The cafe’s facilitator and program manager for Journalists Association Against AIDS Dingaan Mithi bemoaned how Malawian policies with similar goals of environmental conservation and health work individually instead of joining forces to curb challenges that contribute to disasters and pandemics like cyclone Freddy and COVID 19.
“The biggest challenge we have seen is that Malawi now doesn’t have a OneHealth approach, we don’t have one health strategy because right now what Malawi needs is to have a one health strategy which recognizes the linkages of climate change, environment and how these relate to infectious diseases and pandemics”. Said Mithi.
Concerning the genesis of epidemics and marriage of factors like climate, environment and health, Mithi said, “there’s need to implement a wider range of policies to do with climate , environment and health as the current policies don’t link, hence the need for journalists to take part in creating a framework which recognizes theses linkages”.
Presenting her research, AGE Africa Southern Region Program’s Coordinator, Irina Manjomo Pasiya said their research findings indicate that after natural disasters such as cyclones, girls, children, disabled people and women are usually the most vulnerable group of people to succumb to the effects than men;health issues such as malnutrition, vulnerability to STI’s as a result of transactional sex and sex exploitation in cases of emergencies.
Pasiya said; “In response to the challenge the organisation took an initiative in training young girls to curb environmental degradation.”
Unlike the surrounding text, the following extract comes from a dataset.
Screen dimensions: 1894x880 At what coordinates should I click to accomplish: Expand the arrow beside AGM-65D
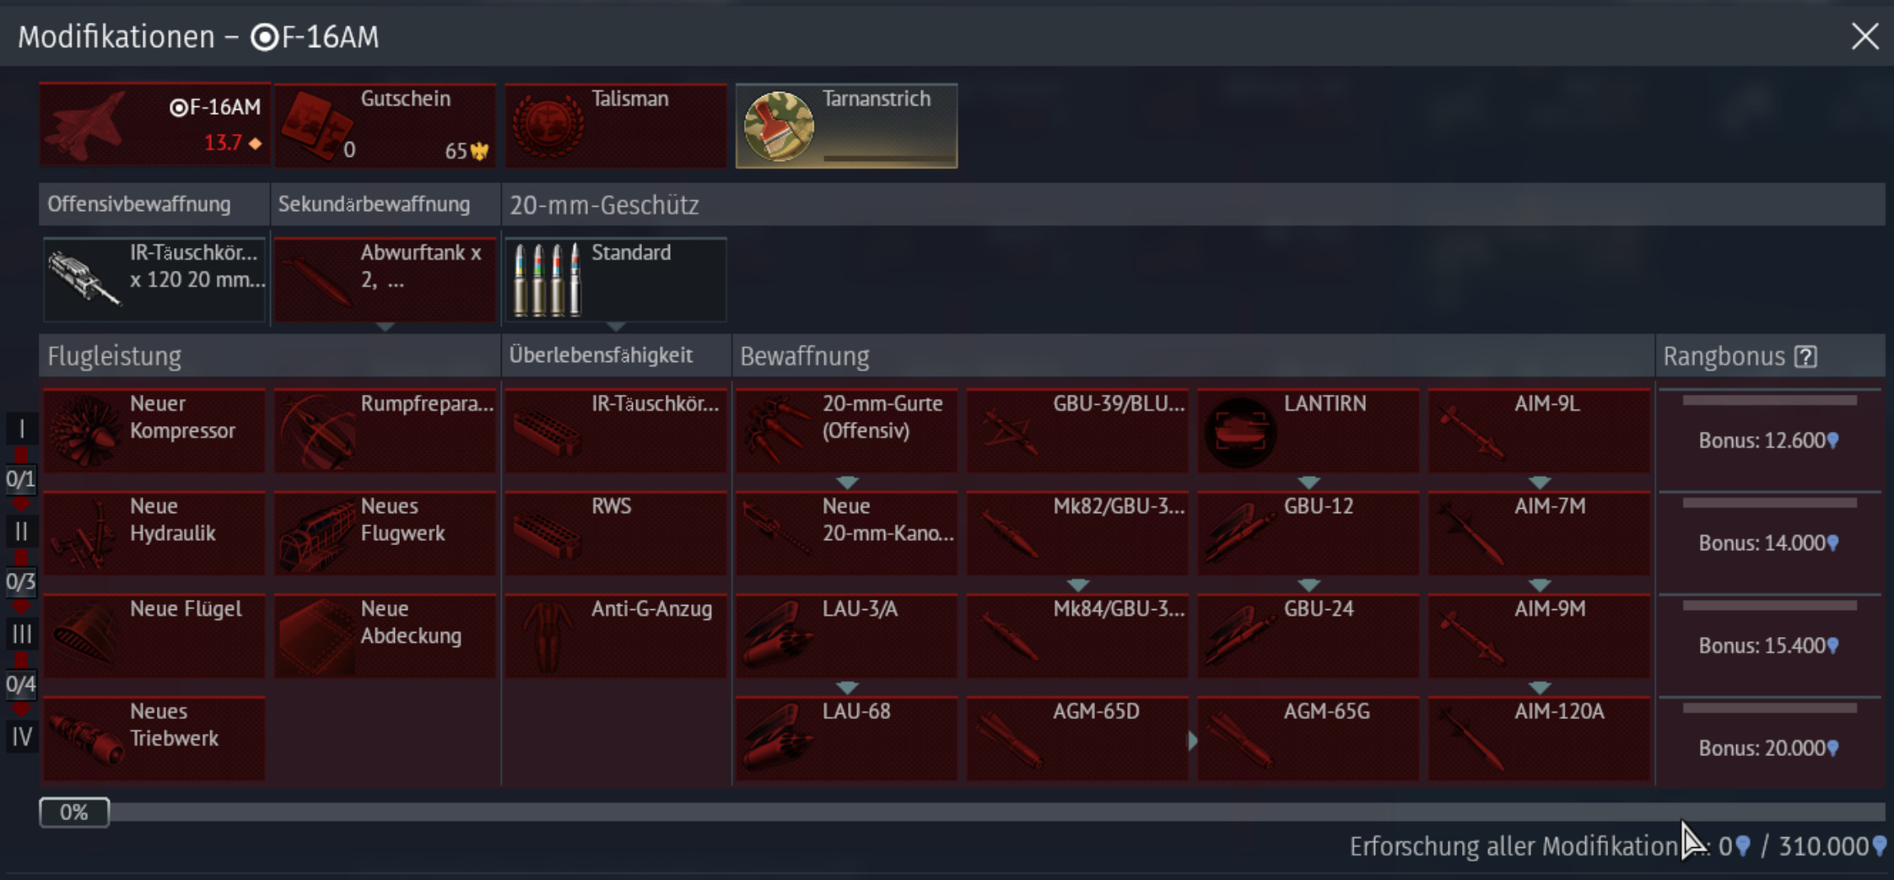pyautogui.click(x=1192, y=740)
“Basically, what the girls have done so far includes planting of trees in the most affected areas in their communities; the girls have also through our partners been practicing smart agriculture”. She added.
Another shocking eye opener yet enlightening truth about the relationship between waste mismanagement and infectious diseases came from a Malawi Liverpool Trust PhD researcher Patrick Ken Kalonde who explained how plastic bags aid as breeding ground for germs that cause infectious diseases when the plastics form moisture since they do not decompose.